Dernier cri de l'épreuve universitaire :
le corrigé inclus...

< dimanche 25 septembre 2016 >
Chronique

Toulouse n'est pas « Ville rose » pour rien : lors de l'examen d'entrée à l'École des avocats, les quelque deux cent cinquante candidats se sont vu remettre, en même temps que le sujet de « raisonnement juridique », son corrigé !

Elle n'est pas belle, la vie ? Bien sûr, le couac n'aura pas échappé aux surveillants et ladite épreuve a été aussitôt annulée, au grand dam d'étudiants condamnés à revenir à la barre, ou plutôt au pupitre, ce vendredi. Il n'empêche : ne tenons-nous pas là le remède, le seul, le vrai, à l'échec scolaire ? Distribuer les réponses avec les questions, c'est l'assurance ultime que le cru sera bon ! Nul doute, en tout cas, que l'expérience ne retienne l'attention des champions du « bac pour tous » : n'est-ce pas la solution pour que soient enfin atteints les 100 % de la classe d'âge, n'en déplaise à ces aigris qui ne veulent point reconnaître que le niveau monte ?

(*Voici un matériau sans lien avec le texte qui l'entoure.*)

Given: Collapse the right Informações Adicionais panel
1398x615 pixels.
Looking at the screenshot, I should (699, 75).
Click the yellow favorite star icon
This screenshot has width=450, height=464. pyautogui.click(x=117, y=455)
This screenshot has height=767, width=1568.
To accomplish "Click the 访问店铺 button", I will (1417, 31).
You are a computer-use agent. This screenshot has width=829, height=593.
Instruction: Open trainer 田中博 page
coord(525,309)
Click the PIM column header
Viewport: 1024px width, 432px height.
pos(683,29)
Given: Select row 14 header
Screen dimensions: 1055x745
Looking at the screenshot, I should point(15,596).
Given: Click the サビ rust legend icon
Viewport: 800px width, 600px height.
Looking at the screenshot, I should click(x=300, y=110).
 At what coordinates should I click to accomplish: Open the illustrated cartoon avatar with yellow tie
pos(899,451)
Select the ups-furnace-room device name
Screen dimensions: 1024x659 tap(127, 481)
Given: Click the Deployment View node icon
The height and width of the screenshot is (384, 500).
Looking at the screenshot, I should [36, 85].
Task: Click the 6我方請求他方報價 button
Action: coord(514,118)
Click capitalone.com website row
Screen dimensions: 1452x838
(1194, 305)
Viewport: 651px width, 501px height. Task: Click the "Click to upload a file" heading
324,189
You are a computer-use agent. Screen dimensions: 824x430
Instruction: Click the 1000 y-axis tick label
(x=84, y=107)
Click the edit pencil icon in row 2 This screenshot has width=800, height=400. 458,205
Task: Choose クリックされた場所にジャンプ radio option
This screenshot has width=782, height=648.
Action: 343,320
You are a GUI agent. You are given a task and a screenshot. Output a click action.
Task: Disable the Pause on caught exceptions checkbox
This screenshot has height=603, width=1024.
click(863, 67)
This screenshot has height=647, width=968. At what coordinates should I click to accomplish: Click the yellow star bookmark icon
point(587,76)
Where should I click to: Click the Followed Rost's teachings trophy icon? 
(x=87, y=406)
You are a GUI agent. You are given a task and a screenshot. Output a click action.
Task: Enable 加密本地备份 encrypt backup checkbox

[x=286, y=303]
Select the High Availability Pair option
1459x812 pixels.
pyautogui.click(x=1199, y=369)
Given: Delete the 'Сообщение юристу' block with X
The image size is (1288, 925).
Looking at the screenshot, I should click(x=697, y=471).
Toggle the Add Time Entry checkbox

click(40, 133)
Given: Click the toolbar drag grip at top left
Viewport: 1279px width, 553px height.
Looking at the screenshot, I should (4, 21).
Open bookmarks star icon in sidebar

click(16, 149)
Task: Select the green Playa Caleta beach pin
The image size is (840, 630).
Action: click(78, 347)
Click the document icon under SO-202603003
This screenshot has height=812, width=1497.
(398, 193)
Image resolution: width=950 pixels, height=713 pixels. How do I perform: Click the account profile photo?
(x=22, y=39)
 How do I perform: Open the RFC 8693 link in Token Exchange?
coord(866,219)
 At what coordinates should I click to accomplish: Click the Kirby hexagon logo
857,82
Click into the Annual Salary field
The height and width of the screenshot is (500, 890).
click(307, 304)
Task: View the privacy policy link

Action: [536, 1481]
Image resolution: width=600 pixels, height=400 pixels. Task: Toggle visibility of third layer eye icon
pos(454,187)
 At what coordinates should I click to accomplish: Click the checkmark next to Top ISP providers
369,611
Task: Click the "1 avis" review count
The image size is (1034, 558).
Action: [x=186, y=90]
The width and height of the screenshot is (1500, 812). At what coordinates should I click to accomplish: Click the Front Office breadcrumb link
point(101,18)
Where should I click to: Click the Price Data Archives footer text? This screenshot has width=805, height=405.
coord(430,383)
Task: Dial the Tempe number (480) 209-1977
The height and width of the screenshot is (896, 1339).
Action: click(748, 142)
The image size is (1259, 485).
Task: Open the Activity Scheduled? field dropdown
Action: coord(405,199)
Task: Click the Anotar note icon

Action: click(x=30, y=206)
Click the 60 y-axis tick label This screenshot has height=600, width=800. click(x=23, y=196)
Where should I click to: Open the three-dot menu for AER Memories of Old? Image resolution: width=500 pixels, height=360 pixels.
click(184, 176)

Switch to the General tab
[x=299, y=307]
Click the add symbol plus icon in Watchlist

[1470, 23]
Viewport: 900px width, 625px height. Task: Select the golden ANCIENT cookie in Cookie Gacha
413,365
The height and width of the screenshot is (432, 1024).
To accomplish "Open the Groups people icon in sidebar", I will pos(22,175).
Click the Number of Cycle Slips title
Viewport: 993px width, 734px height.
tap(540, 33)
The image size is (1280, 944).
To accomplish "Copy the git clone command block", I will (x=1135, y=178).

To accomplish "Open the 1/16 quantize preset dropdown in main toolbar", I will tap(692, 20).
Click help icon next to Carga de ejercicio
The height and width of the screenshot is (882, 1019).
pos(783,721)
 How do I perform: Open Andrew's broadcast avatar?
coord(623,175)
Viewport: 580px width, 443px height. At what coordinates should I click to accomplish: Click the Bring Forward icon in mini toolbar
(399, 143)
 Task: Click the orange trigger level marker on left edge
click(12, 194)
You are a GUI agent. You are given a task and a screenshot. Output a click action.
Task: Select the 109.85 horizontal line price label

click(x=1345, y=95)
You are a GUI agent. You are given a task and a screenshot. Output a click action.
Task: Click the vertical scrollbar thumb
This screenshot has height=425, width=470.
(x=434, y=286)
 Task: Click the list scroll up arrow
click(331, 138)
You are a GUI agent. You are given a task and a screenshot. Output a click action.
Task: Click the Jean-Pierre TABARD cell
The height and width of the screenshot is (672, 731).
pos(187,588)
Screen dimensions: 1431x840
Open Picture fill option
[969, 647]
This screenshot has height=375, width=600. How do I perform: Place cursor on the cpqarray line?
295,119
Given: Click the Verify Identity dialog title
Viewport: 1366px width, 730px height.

Dans le domaine de l'orthographe, secteur sinistré entre tous, cette mesure innovante devrait ravaler au rang d'édulcorants tous les efforts jusqu'ici déployés (notation sur six points, barème complaisant, etc.) pour que la dictée du brevet, qui n'a pourtant plus rien d'une terreur, fasse le moins de victimes possible. Demander aux élèves de recopier le texte, voilà l'occasion d'en finir avec la pédagogie punitive des générations qui ont précédé, non ?

Au risque de paraître rabat-joie, qu'il nous soit ici permis d'en douter. Compte tenu de la faculté d'attention dont se montrent capables nos chères têtes blondes, il n'est pas même sûr que le recopiage en question ne leur soit pas une épreuve. Nous avons souvent prétendu, et nous continuons à le croire, qu'une orthographe intégralement phonétique ne nous mettrait nullement à l'abri des bourdes. On peut faire confiance au distrait pour qu'il parvienne à compliquer ce qui est simple, ajoute un -s au singulier, l'oublie au pluriel, inflige aux adjectifs des désinences verbales. Ne sous-estimons pas, de ce point de vue, l'inventivité des « apprenants » d'aujourd'hui !

Sérieusement, l'expérience mériterait d'être tentée sur une grande échelle. Ne serait-ce que pour démontrer une fois pour toutes à nos réformateurs que le désastre actuel tient beaucoup moins à la complexité de notre langue qu'au manque chronique de rigueur et de concentration qui caractérise notre époque.